Purity and Specificity
The antibody was isolated from antisera by immunoaffinity chromatography using antigens coupled to agarose beads. Based on ELISA, this antibody reacts with heavy and light chains of goat IgG and sheep IgG. This antibody was tested by dot blot and/or solid phase adsorbed for minimal cross-reactivity with human, mouse, rabbit, rat, chicken, guinea pig, hamster, swine, and horse serum proteins but may cross-react with immunoglobulins from other species. The conjugate has been specifically tested and qualified for Western blot applications.
- Western blotting
VRDye 490 secondary antibodies are supplied as purified immunoglobulin conjugates, lyophilized in phosphate-buffered saline, pH 7.4. Protect from light. Store at 4 °C before and after reconstitution.

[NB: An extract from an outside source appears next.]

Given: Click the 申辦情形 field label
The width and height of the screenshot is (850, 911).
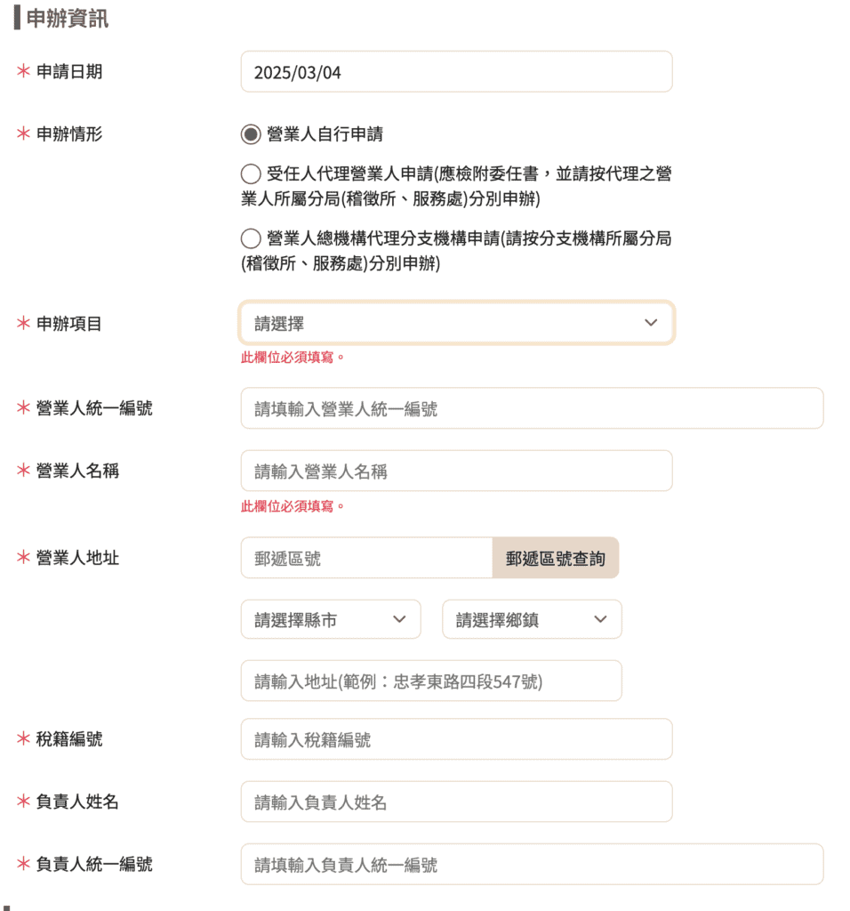Looking at the screenshot, I should click(x=69, y=134).
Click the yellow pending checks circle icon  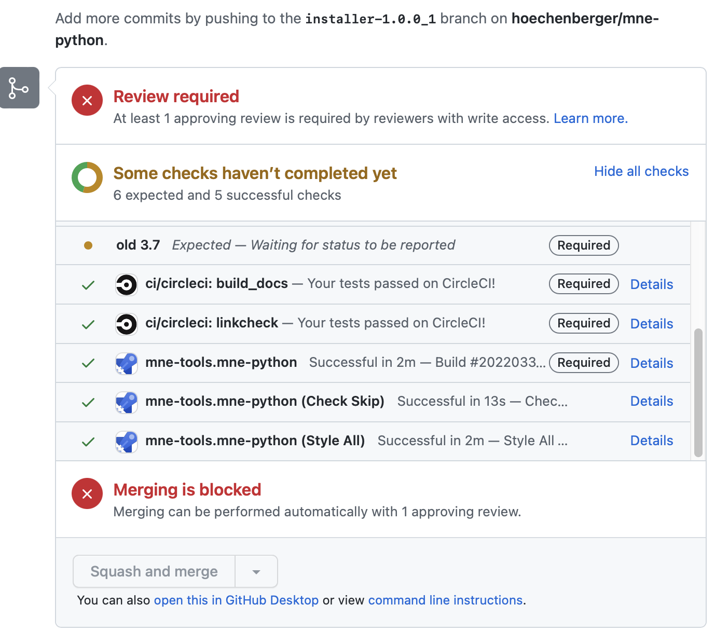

Each vial contains 10 mg/mL BSA (free of IgG and protease) as a stabilizer and 0.01% sodium azide as a preservative, after reconstitution. Concentration is 1.0 mg/mL when reconstituted as directed. Refer to the pack insert for details on reconstitution.
|Western Blot Detection||1:10,000||1:5,000 - 1:15,000|
Suggested working dilutions are given as a guide only. Optimum dilutions will vary and should be determined empirically.